Not a single guy stopped to even see what the hell it was,” Kalyani recalled. The prevailing mindset was that only foreign suppliers or public sector units could deliver such complex systems, leaving private Indian firms on the sidelines.
Kalyani’s inspiration to diversify into defence stemmed from the aftermath of the 2008 financial crisis and his personal connections to the armed forces. Recognising that artillery guns are fundamentally products of advanced forging and metallurgy—areas where Bharat Forge already excelled—he questioned why India could not leverage its own expertise to build such equipment.
However, the policy landscape was hostile to private sector participation. Despite a full technology transfer from Sweden’s Bofors in the 1980s, the government restricted defence manufacturing to state-run entities, locking out private innovators like Bharat Forge. Kalyani’s direct appeals to policymakers, including a 2011 meeting with then Prime Minister Manmohan Singh and Defence Minister AK Antony, were met with indifference and no follow-up.
This climate of exclusion persisted until a major policy shift under the Narendra Modi-led government. The launch of the ‘Make in India’ campaign in December 2014 marked a turning point. Kalyani was involved in drafting new policy inputs at a defence conclave that year, setting the stage for reforms that would open the sector to private players.
The real breakthrough came with Defence Minister Manohar Parrikar’s overhaul of the Defence Procurement Procedure in 2016, which streamlined processes and addressed long-standing implementation challenges.
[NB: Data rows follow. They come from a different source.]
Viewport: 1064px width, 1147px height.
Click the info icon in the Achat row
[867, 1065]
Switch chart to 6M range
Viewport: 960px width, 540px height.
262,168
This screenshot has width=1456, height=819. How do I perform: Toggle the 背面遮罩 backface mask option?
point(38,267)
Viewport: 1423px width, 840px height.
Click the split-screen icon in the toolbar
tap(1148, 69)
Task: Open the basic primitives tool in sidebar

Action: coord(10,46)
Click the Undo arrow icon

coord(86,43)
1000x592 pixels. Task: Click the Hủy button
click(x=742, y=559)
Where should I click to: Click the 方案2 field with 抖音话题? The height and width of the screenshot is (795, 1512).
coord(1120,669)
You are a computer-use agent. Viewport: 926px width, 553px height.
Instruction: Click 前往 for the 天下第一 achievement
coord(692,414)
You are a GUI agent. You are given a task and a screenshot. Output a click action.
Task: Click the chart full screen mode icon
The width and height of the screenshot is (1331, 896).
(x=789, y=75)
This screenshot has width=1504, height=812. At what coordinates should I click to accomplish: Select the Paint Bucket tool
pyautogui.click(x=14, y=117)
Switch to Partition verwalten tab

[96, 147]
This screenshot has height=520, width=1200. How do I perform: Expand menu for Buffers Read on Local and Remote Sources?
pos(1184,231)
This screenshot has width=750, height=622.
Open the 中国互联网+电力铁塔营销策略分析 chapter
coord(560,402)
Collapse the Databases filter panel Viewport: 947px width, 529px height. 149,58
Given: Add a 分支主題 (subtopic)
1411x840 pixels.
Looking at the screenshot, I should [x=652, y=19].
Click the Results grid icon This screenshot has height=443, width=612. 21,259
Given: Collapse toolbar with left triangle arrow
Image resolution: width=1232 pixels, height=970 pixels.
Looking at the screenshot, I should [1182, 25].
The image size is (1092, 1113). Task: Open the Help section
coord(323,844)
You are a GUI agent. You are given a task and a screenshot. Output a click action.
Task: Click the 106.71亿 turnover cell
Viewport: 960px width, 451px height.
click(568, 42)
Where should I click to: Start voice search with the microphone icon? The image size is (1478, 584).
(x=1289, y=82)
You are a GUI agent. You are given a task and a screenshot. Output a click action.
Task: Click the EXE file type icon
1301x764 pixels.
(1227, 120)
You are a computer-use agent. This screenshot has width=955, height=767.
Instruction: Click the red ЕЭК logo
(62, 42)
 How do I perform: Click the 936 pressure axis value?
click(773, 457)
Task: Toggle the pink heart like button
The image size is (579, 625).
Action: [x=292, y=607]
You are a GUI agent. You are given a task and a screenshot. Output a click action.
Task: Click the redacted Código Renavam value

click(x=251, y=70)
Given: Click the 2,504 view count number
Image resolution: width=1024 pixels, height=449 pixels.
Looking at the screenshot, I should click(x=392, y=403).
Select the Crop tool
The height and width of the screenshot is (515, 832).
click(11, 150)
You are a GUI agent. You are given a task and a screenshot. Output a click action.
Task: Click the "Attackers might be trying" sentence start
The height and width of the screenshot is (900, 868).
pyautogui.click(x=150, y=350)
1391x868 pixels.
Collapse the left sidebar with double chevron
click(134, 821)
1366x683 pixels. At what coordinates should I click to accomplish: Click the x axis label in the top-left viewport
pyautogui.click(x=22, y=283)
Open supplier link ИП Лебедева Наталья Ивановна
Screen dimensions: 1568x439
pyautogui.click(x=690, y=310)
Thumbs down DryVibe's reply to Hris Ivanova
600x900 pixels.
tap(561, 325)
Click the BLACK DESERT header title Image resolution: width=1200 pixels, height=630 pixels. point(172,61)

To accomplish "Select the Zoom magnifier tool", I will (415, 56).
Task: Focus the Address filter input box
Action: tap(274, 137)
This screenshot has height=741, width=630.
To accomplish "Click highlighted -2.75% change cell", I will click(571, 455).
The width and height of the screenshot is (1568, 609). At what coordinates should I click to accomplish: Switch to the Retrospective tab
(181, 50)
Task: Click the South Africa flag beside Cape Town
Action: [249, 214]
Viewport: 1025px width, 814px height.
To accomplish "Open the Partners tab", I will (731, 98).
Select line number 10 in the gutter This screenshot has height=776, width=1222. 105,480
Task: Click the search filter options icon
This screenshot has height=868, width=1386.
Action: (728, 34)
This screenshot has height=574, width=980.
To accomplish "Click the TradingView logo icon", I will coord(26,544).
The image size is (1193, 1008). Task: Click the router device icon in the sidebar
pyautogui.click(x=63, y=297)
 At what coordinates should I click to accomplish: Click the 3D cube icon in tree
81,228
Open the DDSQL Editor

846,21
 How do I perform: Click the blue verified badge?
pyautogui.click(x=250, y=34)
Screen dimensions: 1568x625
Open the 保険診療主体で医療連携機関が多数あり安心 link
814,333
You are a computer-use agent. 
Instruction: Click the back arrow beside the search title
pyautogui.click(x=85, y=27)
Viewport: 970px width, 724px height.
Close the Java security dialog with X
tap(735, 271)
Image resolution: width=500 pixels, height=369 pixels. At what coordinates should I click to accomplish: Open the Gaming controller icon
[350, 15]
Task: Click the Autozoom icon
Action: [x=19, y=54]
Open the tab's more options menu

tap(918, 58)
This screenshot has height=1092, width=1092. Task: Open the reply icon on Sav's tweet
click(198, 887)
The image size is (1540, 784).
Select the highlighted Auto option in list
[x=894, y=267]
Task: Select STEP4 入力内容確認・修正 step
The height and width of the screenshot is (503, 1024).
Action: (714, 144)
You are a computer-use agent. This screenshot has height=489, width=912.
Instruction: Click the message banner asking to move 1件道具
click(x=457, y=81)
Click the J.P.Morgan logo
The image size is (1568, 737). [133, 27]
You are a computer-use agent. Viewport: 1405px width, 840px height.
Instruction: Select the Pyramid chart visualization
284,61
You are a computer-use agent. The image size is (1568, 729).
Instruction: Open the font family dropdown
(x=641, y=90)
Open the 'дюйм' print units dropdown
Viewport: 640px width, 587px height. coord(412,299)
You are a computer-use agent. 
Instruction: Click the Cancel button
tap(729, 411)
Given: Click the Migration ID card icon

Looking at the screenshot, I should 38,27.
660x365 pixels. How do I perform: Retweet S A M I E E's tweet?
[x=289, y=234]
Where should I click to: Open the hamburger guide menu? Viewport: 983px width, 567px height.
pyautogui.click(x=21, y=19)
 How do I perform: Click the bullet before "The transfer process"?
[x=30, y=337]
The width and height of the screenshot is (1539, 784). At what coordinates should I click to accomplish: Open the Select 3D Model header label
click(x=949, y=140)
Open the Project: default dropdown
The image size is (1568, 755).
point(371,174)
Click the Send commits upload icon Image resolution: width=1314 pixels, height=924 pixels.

Kalyani argues that India’s earlier reluctance to involve private enterprise allowed countries like China and South Korea to surge ahead in defence technology. Innovation, he says, was stifled by bureaucratic red tape and a public sector monopoly that prioritised paperwork over creativity.
The shift to a more open, competitive environment enabled Bharat Forge to leverage its metallurgical strengths, offering artillery guns at half the price of imports—demonstrating not just cost savings but also indigenous capability.
Today, Bharat Forge’s artillery systems, once dismissed and ignored, have become symbols of India’s strategic self-reliance and industrial ambition. Defence manufacturing is now a core business vertical for the company, with its products made entirely in India using domestic materials and expertise. The transformation, Kalyani emphasises, was driven as much by private conviction and perseverance as by policy reform. “We had the tech, we had the price advantage—but no one believed. Now they do,” he concluded.
Bharat Forge’s story underscores how the ‘Make in India’ initiative catalysed a broader revolution in the country’s defence sector, unlocking potential that had long been suppressed by policy inertia and institutional scepticism.